There is a fourth and final philosophy by which some of us live our lives, and it boils down to this: do not go quietly into that dark night. Draw a fourth circle on that now-crowded Venn diagram and you’ll see that while it intersects the greedy and authoritarian circles, and even has a tiny overlap with the greedy authoritarian bit, it doesn’t quite intersect with the third circle, the worshipers. It holds up a mirror to their self-destruction. Call it the circle of the necromantic apostates. That’s where I stand, whether I’m greedy or authoritarian or both. (I don’t think I’m either, but how can I be sure?)

I may believe in mind-eating horrors from beyond spacetime, but they’ll have to break my neck before I bend it to their yoke.

Keep telling yourself that, Bob.

The Fuller Memorandum pic_17.jpg

MO CARRIES HER VIOLIN AND FOLLOWS DR. WILLIAMS AS HE picks up a chipped plywood tea tray and backs through a swinging door, carrying the jar of paper clips and the stapler.
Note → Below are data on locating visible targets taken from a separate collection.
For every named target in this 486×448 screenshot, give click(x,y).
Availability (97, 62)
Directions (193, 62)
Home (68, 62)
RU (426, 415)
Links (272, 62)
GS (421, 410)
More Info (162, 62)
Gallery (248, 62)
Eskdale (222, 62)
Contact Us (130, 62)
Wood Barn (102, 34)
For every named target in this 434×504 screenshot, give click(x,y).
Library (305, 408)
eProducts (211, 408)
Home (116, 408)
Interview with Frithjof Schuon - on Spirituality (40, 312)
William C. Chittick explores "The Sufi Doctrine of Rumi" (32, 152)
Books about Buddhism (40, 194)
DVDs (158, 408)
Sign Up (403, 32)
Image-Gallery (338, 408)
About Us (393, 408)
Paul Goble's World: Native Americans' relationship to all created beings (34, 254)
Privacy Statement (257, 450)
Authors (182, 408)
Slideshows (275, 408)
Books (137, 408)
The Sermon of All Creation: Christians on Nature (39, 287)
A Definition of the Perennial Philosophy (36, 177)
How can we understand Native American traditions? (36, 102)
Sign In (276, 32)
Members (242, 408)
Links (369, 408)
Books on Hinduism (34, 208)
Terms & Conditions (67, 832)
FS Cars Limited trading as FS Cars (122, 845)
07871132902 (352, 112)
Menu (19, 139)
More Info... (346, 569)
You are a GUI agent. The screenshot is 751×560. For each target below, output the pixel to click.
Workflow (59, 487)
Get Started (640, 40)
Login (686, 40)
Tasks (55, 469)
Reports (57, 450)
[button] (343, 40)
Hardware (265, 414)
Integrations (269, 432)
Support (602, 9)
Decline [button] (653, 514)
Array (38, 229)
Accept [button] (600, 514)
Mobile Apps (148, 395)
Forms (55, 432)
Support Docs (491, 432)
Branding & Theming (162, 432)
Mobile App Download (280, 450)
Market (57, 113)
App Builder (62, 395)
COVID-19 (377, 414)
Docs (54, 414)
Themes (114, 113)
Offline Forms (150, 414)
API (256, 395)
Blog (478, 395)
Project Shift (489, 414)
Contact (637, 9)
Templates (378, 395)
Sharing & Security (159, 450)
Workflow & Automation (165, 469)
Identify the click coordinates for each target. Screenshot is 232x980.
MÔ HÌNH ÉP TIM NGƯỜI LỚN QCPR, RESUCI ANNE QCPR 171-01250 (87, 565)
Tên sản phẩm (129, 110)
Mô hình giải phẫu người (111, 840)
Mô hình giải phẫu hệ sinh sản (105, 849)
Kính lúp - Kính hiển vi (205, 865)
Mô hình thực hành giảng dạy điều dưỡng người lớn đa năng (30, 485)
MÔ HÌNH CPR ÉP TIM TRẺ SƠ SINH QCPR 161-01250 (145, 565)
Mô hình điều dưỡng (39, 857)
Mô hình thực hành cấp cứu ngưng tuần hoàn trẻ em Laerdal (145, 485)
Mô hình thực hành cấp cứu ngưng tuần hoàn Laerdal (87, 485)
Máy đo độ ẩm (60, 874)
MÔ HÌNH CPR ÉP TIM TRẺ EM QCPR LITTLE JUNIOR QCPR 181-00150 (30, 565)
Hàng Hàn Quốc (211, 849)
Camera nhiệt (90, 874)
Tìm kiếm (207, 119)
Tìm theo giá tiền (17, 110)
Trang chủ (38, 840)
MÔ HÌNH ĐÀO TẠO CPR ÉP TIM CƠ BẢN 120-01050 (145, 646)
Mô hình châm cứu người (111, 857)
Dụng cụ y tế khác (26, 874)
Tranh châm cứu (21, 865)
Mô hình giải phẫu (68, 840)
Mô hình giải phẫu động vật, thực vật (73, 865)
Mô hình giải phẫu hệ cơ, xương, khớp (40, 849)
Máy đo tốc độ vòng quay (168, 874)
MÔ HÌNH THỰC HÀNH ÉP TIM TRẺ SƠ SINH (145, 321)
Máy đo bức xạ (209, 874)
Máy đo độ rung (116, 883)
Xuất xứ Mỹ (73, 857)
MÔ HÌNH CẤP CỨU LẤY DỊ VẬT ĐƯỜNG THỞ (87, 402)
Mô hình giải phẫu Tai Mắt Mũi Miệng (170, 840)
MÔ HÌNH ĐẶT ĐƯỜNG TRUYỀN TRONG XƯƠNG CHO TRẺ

The glass window in the door is hazed by a fine wire mesh, and the edges of the door are lined with copper fingers that close against a metal strip inside the frame. Williams places the tray on one end of an optical workbench, then bolts the door and flips a switch connected to a red lamp outside his office.

“You’ve worked with one of these before?” he asks.

“Of course.” Mo shrugs out of her jacket and hangs it on a hook. “It’s the entanglement-retrieval bit I’m unfamiliar with. That, and I may need a lab report. I know my limits.”

“Good.” Williams’s smile is humorless. “Then if I tell you to stay in the isolation grid over there you know what the consequences are for getting things wrong.”

“Indeed.” She opens the violin case and removes her bone-white instrument and its bow. Williams stares at it for a moment.

“Do you really need that?”

“When I said they’re targeting me, I wasn’t exaggerating. Besides, the document they stole was a report on this very instrument. If they’re trying to backtrack from it to find the original, then when you bring up the Adams-Todt resonance it might lead them here.”